Because students have conversations about anger, fears, different types of behaviours (criminal and otherwise) and how we react Blair noticed that students were finding it tough to discuss some of the subject matter that was coming up. “I was losing some students because they found the course too emotionally draining.” So, while this course started as a criminal behavior course, a few years ago Blair changed it to a mental health addictions and trauma course to better match with what was happening in the classroom discussions. “Because I was losing students, I explored ways to teach the class differently, for example considering how much trauma is too much to introduce, and what would be useful in preparing students before they go into a system that has a lot of trauma in it.” So, Blair and a colleague at UVic who works with grad students around trauma started talking about trauma-informed practice. “Then, during COVID, I began to ask students to develop a trauma plan early in the course, before getting to the heavy topics. Now, we first have a person from Camosun Counseling come and talk about trauma, how it can affect people, how to identify when things aren’t going well for you, and to provide resources and advice for how to deal with things. Then I ask students to come up with a plan based on what they just heard, a plan for how they will deal with things that trigger them. The plan is private and not shared with me, but every third week we will revisit their plans so they can identify how they are feeling and if they need any supports. If I see anyone struggling during that process, we sit in circle to talk about what they are struggling with. I also tell students on day one that if anything becomes too much for them during class, they can get up and leave, no questions asked, to get some emotive distance so they can look at the subject in an analytical way.”
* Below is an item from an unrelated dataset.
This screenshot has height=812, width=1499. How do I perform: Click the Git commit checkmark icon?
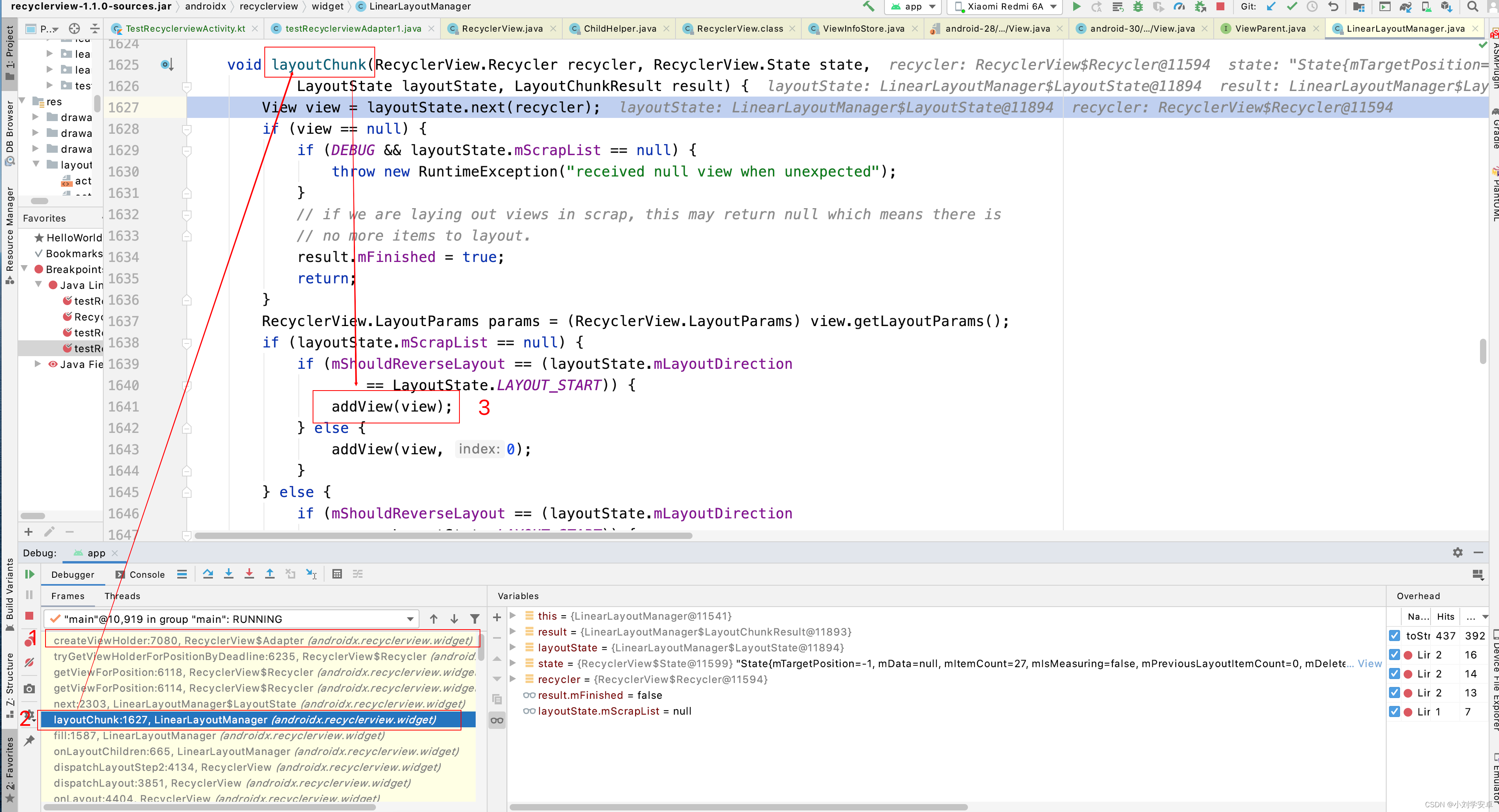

Since implementing the trauma plan, Blair says that students no longer drop for reasons related to the emotional impact of the course. “This course is like a capstone, because it’s usually at the end of the second year of the program. So, while students know a lot about the justice system, the course is designed to help them learn how people react in different situations by examining their own reactions to challenges.”

I asked Blair what advice he might have for faculty working with students and trauma. “We should not handle it ourselves. I’m not a counselor, and I actually think it’s a disservice not to refer students to professionals. What I can do is make students aware of supports they have access to, which I do on a regular basis, usually at the start of term then around mid terms when things are getting really heavy. I reiterate that they have access to resources, and that if things are getting to be too much, which is just the nature of post-secondary education, I ask them to please take the time to utilize those resources even if they need to take class time to get to an appointment.”